== Assignment ==
What is wanted is an exact copy of all the entries.

BEGIN Given data

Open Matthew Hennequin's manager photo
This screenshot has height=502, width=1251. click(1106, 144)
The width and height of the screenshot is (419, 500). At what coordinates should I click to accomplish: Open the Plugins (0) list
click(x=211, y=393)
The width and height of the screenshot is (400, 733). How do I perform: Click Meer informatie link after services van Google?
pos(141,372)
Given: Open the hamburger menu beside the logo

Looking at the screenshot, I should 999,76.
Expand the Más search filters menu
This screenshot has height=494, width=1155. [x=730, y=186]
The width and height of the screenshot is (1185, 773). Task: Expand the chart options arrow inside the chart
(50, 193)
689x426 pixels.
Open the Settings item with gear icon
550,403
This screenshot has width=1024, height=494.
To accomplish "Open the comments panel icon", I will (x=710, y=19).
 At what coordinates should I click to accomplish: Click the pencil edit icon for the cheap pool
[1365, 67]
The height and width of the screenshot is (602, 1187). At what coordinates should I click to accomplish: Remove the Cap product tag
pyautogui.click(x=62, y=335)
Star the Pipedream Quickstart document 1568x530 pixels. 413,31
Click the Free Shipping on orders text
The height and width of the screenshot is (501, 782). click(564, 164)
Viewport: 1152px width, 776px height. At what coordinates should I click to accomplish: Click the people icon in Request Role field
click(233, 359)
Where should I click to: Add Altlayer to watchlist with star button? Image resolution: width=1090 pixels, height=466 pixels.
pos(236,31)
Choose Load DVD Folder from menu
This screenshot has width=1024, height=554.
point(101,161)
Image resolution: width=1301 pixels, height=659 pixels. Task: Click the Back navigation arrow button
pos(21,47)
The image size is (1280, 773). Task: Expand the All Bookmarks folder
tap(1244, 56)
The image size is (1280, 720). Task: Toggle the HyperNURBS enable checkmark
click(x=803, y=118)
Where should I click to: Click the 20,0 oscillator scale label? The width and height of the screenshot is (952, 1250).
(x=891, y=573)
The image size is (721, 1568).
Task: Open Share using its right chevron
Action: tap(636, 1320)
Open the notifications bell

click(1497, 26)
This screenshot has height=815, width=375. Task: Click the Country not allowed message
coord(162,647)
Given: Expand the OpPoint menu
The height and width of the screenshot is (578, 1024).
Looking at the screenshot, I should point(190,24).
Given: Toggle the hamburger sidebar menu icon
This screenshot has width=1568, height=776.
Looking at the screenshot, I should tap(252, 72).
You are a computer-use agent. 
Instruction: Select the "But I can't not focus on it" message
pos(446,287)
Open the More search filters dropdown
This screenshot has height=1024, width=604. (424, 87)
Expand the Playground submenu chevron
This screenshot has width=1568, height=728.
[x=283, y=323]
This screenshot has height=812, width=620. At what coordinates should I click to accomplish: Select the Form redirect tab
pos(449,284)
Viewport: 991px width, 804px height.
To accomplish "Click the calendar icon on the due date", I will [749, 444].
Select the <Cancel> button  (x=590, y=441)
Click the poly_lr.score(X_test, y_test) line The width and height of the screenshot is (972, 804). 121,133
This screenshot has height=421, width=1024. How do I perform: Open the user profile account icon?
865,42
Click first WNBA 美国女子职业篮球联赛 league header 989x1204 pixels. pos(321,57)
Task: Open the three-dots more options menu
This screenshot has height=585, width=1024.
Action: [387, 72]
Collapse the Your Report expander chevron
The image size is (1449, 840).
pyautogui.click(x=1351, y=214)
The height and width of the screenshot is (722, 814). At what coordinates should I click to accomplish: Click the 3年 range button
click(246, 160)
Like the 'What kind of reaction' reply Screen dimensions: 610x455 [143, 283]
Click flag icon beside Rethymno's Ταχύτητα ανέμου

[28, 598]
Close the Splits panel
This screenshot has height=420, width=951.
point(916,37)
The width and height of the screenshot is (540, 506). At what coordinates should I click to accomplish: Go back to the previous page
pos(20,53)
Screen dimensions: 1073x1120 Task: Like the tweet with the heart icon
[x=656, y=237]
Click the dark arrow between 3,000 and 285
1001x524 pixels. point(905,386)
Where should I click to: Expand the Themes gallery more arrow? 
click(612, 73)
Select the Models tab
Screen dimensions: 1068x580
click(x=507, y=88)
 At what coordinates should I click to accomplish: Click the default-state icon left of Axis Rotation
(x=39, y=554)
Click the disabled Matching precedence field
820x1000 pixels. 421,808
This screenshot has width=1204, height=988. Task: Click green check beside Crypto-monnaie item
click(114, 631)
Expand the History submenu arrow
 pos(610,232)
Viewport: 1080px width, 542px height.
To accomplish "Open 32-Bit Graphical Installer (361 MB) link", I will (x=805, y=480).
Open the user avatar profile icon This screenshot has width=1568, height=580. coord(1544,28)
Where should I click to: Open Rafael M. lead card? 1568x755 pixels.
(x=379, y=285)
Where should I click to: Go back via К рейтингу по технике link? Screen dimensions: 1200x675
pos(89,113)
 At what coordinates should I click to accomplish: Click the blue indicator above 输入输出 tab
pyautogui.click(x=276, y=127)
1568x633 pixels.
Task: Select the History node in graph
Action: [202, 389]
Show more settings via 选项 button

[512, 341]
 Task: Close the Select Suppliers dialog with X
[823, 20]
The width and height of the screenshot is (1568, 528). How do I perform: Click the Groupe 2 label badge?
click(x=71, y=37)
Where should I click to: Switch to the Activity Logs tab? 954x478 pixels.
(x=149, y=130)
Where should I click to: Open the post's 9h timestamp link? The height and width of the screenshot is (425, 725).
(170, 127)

END Given data

== Exercise answer ==
Open Matthew Hennequin's manager photo
This screenshot has height=502, width=1251. click(1106, 144)
The width and height of the screenshot is (419, 500). At what coordinates should I click to accomplish: Open the Plugins (0) list
click(x=211, y=393)
The width and height of the screenshot is (400, 733). How do I perform: Click Meer informatie link after services van Google?
pos(141,372)
Given: Open the hamburger menu beside the logo

Looking at the screenshot, I should 999,76.
Expand the Más search filters menu
This screenshot has height=494, width=1155. [x=730, y=186]
The width and height of the screenshot is (1185, 773). Task: Expand the chart options arrow inside the chart
(50, 193)
689x426 pixels.
Open the Settings item with gear icon
550,403
This screenshot has width=1024, height=494.
To accomplish "Open the comments panel icon", I will (x=710, y=19).
 At what coordinates should I click to accomplish: Click the pencil edit icon for the cheap pool
[1365, 67]
The height and width of the screenshot is (602, 1187). At what coordinates should I click to accomplish: Remove the Cap product tag
pyautogui.click(x=62, y=335)
Star the Pipedream Quickstart document 1568x530 pixels. 413,31
Click the Free Shipping on orders text
The height and width of the screenshot is (501, 782). click(564, 164)
Viewport: 1152px width, 776px height. At what coordinates should I click to accomplish: Click the people icon in Request Role field
click(233, 359)
Where should I click to: Add Altlayer to watchlist with star button? Image resolution: width=1090 pixels, height=466 pixels.
pos(236,31)
Choose Load DVD Folder from menu
This screenshot has width=1024, height=554.
point(101,161)
Image resolution: width=1301 pixels, height=659 pixels. Task: Click the Back navigation arrow button
pos(21,47)
The image size is (1280, 773). Task: Expand the All Bookmarks folder
tap(1244, 56)
The image size is (1280, 720). Task: Toggle the HyperNURBS enable checkmark
click(x=803, y=118)
Where should I click to: Click the 20,0 oscillator scale label? The width and height of the screenshot is (952, 1250).
(x=891, y=573)
The image size is (721, 1568).
Task: Open Share using its right chevron
Action: tap(636, 1320)
Open the notifications bell

click(1497, 26)
This screenshot has height=815, width=375. Task: Click the Country not allowed message
coord(162,647)
Given: Expand the OpPoint menu
The height and width of the screenshot is (578, 1024).
Looking at the screenshot, I should point(190,24).
Given: Toggle the hamburger sidebar menu icon
This screenshot has width=1568, height=776.
Looking at the screenshot, I should tap(252, 72).
You are a computer-use agent. 
Instruction: Select the "But I can't not focus on it" message
pos(446,287)
Open the More search filters dropdown
This screenshot has height=1024, width=604. (424, 87)
Expand the Playground submenu chevron
This screenshot has width=1568, height=728.
[x=283, y=323]
This screenshot has height=812, width=620. At what coordinates should I click to accomplish: Select the Form redirect tab
pos(449,284)
Viewport: 991px width, 804px height.
To accomplish "Click the calendar icon on the due date", I will [749, 444].
Select the <Cancel> button  (x=590, y=441)
Click the poly_lr.score(X_test, y_test) line The width and height of the screenshot is (972, 804). 121,133
This screenshot has height=421, width=1024. How do I perform: Open the user profile account icon?
865,42
Click first WNBA 美国女子职业篮球联赛 league header 989x1204 pixels. pos(321,57)
Task: Open the three-dots more options menu
This screenshot has height=585, width=1024.
Action: [387, 72]
Collapse the Your Report expander chevron
The image size is (1449, 840).
pyautogui.click(x=1351, y=214)
The height and width of the screenshot is (722, 814). At what coordinates should I click to accomplish: Click the 3年 range button
click(246, 160)
Like the 'What kind of reaction' reply Screen dimensions: 610x455 [143, 283]
Click flag icon beside Rethymno's Ταχύτητα ανέμου

[28, 598]
Close the Splits panel
This screenshot has height=420, width=951.
point(916,37)
The width and height of the screenshot is (540, 506). At what coordinates should I click to accomplish: Go back to the previous page
pos(20,53)
Screen dimensions: 1073x1120 Task: Like the tweet with the heart icon
[x=656, y=237]
Click the dark arrow between 3,000 and 285
1001x524 pixels. point(905,386)
Where should I click to: Expand the Themes gallery more arrow? 
click(612, 73)
Select the Models tab
Screen dimensions: 1068x580
click(x=507, y=88)
 At what coordinates should I click to accomplish: Click the default-state icon left of Axis Rotation
(x=39, y=554)
Click the disabled Matching precedence field
820x1000 pixels. 421,808
This screenshot has width=1204, height=988. Task: Click green check beside Crypto-monnaie item
click(114, 631)
Expand the History submenu arrow
 pos(610,232)
Viewport: 1080px width, 542px height.
To accomplish "Open 32-Bit Graphical Installer (361 MB) link", I will (x=805, y=480).
Open the user avatar profile icon This screenshot has width=1568, height=580. coord(1544,28)
Where should I click to: Open Rafael M. lead card? 1568x755 pixels.
(x=379, y=285)
Where should I click to: Go back via К рейтингу по технике link? Screen dimensions: 1200x675
pos(89,113)
 At what coordinates should I click to accomplish: Click the blue indicator above 输入输出 tab
pyautogui.click(x=276, y=127)
1568x633 pixels.
Task: Select the History node in graph
Action: [202, 389]
Show more settings via 选项 button

[512, 341]
 Task: Close the Select Suppliers dialog with X
[823, 20]
The width and height of the screenshot is (1568, 528). How do I perform: Click the Groupe 2 label badge?
click(x=71, y=37)
Where should I click to: Switch to the Activity Logs tab? 954x478 pixels.
(x=149, y=130)
Where should I click to: Open the post's 9h timestamp link? The height and width of the screenshot is (425, 725).
(170, 127)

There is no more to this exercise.